The team, comprised primarily of students from around the world, works on a broad range of data, creating visualizations for everything from how various factors, including climate change, socio-economic status and race, interact with COVID-19 rates of infection and deaths. The team has also volunteered their time to help existing nonprofits improve their websites to increase donations, including the company Supply Crate, which received 350,000 articles of personal protective equipment with CVT’s help.
Blender is excited to continue his work at CVT as he starts his first year at Temple, a school he chose in part for its innovative resources like LaunchPad, part of the Office of the Vice President for Research.
“Scott is an incredible example of a student entering college, ready to roll up his sleeves and make an impact,” said Kate Cassidy, program manager of Temple’s LaunchPad. “His utilization of the resources at the Blackstone LaunchPad & Techstars, even before his first semester, is a testament to his tenacity and drive. Also, the fact that the CVT is a joint effort across universities underscores the value we place on collaboration and teamwork.”

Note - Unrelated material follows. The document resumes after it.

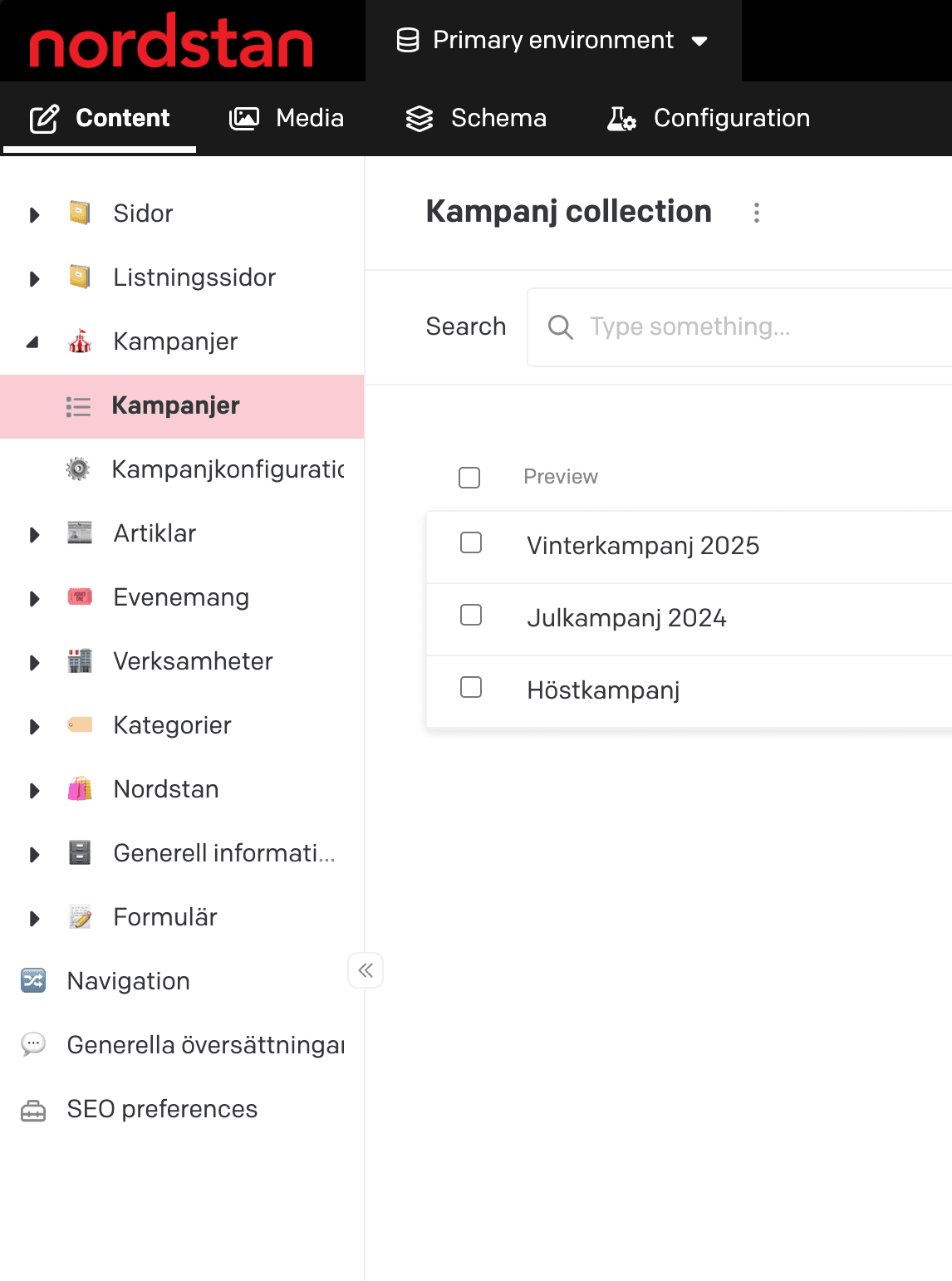Toggle the select-all checkbox beside Preview
952x1281 pixels.
[x=469, y=478]
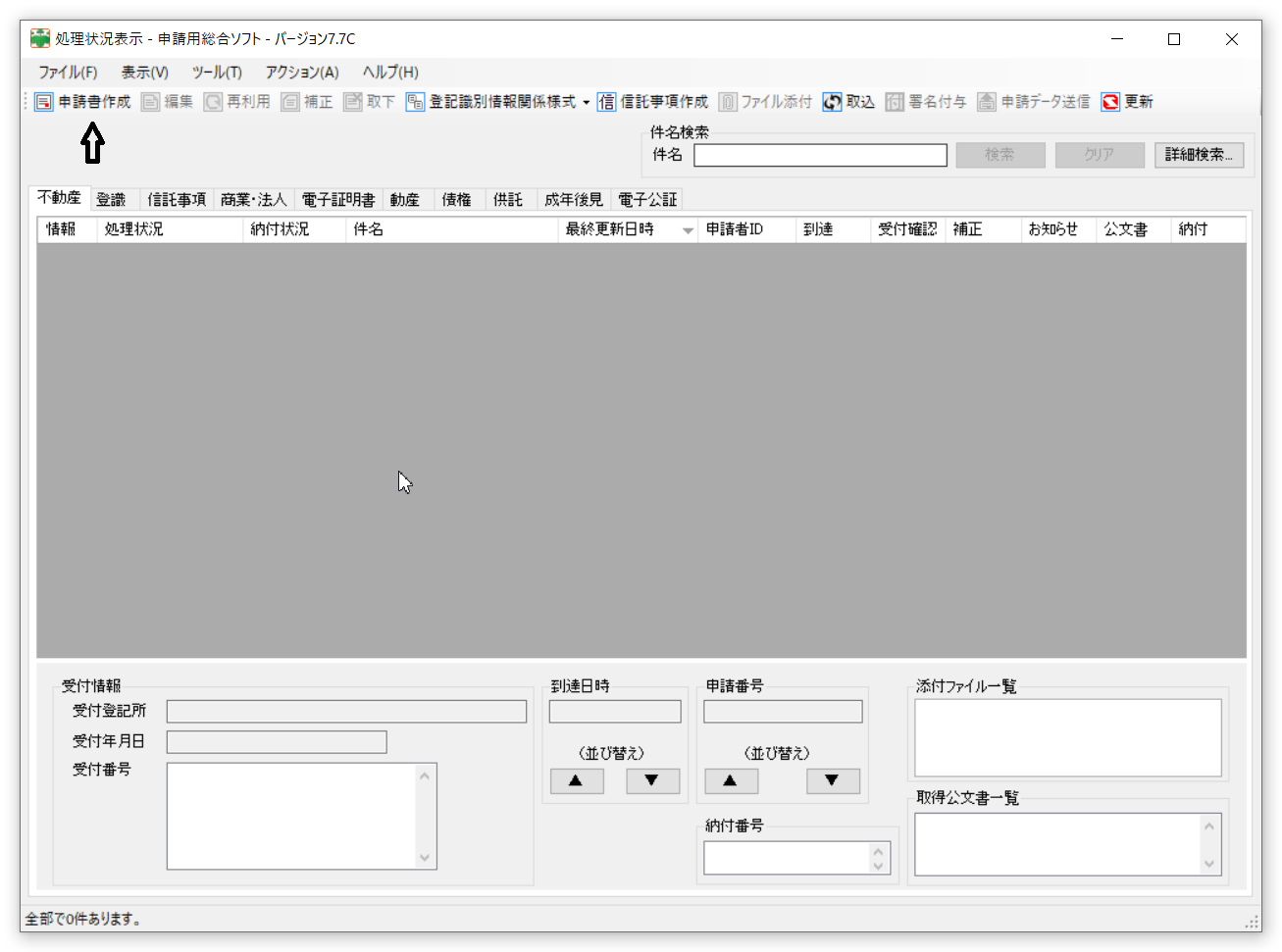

With the support of LaunchPad and the flexibility of having online classes this fall, Blender will continue to work with CVT, though he and his co-founders are broadening the focus toward an incubation consultancy model to help students get involved with research opportunities around the world.
Over the summer alone, the CVT team connected 50 students with academic research opportunities at institutions such as Harvard and Georgia Tech. They’ve also created a network of 30 organizations with whom they’ve partnered to share data, research and technical support. Blender is particularly proud of his teams’ work helping GroundBreakers, a global community of civic innovators driving sustainable change in their communities, develop resource maps to visualize locations of testing sites, meal relief, unemployment support, homeless shelters and more.
“We’re a student organization, and we’re focused on trying to make an impact,” Blender said.